Exercise brief: From the entries below, return every line that includes the word "label".

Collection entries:
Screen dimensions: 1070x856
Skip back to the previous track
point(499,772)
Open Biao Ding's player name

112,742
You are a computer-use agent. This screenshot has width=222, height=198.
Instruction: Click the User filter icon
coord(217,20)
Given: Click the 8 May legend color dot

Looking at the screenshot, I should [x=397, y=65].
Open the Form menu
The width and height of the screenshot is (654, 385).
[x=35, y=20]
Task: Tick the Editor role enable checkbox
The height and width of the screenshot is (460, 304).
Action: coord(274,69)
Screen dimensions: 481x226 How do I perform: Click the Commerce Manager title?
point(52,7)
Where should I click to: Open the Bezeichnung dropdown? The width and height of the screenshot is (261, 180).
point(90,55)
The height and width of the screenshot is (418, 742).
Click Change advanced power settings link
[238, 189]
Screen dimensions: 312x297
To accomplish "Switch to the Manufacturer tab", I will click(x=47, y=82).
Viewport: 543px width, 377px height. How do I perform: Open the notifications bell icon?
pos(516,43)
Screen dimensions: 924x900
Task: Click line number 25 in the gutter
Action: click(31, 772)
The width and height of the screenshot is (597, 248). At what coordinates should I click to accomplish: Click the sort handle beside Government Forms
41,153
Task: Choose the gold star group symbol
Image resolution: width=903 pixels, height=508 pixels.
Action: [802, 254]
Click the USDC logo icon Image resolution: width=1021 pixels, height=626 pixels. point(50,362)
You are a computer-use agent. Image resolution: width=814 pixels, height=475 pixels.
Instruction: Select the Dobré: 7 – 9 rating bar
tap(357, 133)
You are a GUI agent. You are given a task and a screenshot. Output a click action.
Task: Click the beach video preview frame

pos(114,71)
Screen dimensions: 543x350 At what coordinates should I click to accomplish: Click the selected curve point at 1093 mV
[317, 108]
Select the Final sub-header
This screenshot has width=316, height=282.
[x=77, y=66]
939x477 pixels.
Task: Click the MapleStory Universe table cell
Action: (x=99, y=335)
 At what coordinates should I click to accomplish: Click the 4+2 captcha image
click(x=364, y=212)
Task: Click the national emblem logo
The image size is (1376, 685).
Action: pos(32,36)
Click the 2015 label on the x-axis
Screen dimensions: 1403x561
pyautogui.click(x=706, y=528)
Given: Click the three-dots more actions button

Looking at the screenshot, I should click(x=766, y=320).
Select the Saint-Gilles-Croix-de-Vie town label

Result:
Click the 2015 label on the x-axis
Select the Saint-Gilles-Croix-de-Vie town label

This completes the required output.